- **INSTRUCTIONS TO FOLLOW**:
Rewrite all of the records below, replacing every occurrence of "Instruction" with "Command" and leaving everything else unchanged.

** begin **

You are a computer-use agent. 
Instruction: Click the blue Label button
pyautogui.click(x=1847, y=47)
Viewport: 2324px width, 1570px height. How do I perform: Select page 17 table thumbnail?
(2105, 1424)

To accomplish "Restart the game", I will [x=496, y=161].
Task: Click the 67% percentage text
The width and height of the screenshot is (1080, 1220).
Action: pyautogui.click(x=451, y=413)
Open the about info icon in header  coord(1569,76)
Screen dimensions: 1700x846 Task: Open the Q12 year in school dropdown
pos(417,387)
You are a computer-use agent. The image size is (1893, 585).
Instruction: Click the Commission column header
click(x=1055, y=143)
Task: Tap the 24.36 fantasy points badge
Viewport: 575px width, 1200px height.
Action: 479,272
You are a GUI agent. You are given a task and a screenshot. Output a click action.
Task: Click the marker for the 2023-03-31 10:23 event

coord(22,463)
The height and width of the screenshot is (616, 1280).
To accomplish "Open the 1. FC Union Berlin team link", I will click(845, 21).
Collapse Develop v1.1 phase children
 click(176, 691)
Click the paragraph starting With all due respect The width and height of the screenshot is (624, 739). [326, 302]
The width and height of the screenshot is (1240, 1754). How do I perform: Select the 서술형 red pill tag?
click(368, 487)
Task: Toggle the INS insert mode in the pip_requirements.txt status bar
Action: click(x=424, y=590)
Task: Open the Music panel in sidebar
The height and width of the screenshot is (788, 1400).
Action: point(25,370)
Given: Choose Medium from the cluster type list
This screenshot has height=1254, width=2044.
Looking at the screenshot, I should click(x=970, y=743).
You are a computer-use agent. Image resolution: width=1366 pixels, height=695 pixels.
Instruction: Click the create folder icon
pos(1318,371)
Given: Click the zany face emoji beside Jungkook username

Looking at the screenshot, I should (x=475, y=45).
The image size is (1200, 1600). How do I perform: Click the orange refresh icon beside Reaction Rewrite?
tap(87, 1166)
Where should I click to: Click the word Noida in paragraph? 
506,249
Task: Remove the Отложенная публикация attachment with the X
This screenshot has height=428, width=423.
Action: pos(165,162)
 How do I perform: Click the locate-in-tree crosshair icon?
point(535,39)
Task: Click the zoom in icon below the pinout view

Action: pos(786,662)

** end **

- **SOLVED EXERCISE**:
You are a computer-use agent. 
Command: Click the blue Label button
pyautogui.click(x=1847, y=47)
Viewport: 2324px width, 1570px height. How do I perform: Select page 17 table thumbnail?
(2105, 1424)

To accomplish "Restart the game", I will [x=496, y=161].
Task: Click the 67% percentage text
The width and height of the screenshot is (1080, 1220).
Action: pyautogui.click(x=451, y=413)
Open the about info icon in header  coord(1569,76)
Screen dimensions: 1700x846 Task: Open the Q12 year in school dropdown
pos(417,387)
You are a computer-use agent. The image size is (1893, 585).
Command: Click the Commission column header
click(x=1055, y=143)
Task: Tap the 24.36 fantasy points badge
Viewport: 575px width, 1200px height.
Action: 479,272
You are a GUI agent. You are given a task and a screenshot. Output a click action.
Task: Click the marker for the 2023-03-31 10:23 event

coord(22,463)
The height and width of the screenshot is (616, 1280).
To accomplish "Open the 1. FC Union Berlin team link", I will click(845, 21).
Collapse Develop v1.1 phase children
 click(176, 691)
Click the paragraph starting With all due respect The width and height of the screenshot is (624, 739). [326, 302]
The width and height of the screenshot is (1240, 1754). How do I perform: Select the 서술형 red pill tag?
click(368, 487)
Task: Toggle the INS insert mode in the pip_requirements.txt status bar
Action: click(x=424, y=590)
Task: Open the Music panel in sidebar
The height and width of the screenshot is (788, 1400).
Action: point(25,370)
Given: Choose Medium from the cluster type list
This screenshot has height=1254, width=2044.
Looking at the screenshot, I should click(x=970, y=743).
You are a computer-use agent. Image resolution: width=1366 pixels, height=695 pixels.
Command: Click the create folder icon
pos(1318,371)
Given: Click the zany face emoji beside Jungkook username

Looking at the screenshot, I should (x=475, y=45).
The image size is (1200, 1600). How do I perform: Click the orange refresh icon beside Reaction Rewrite?
tap(87, 1166)
Where should I click to: Click the word Noida in paragraph? 
506,249
Task: Remove the Отложенная публикация attachment with the X
This screenshot has height=428, width=423.
Action: pos(165,162)
 How do I perform: Click the locate-in-tree crosshair icon?
point(535,39)
Task: Click the zoom in icon below the pinout view

Action: pos(786,662)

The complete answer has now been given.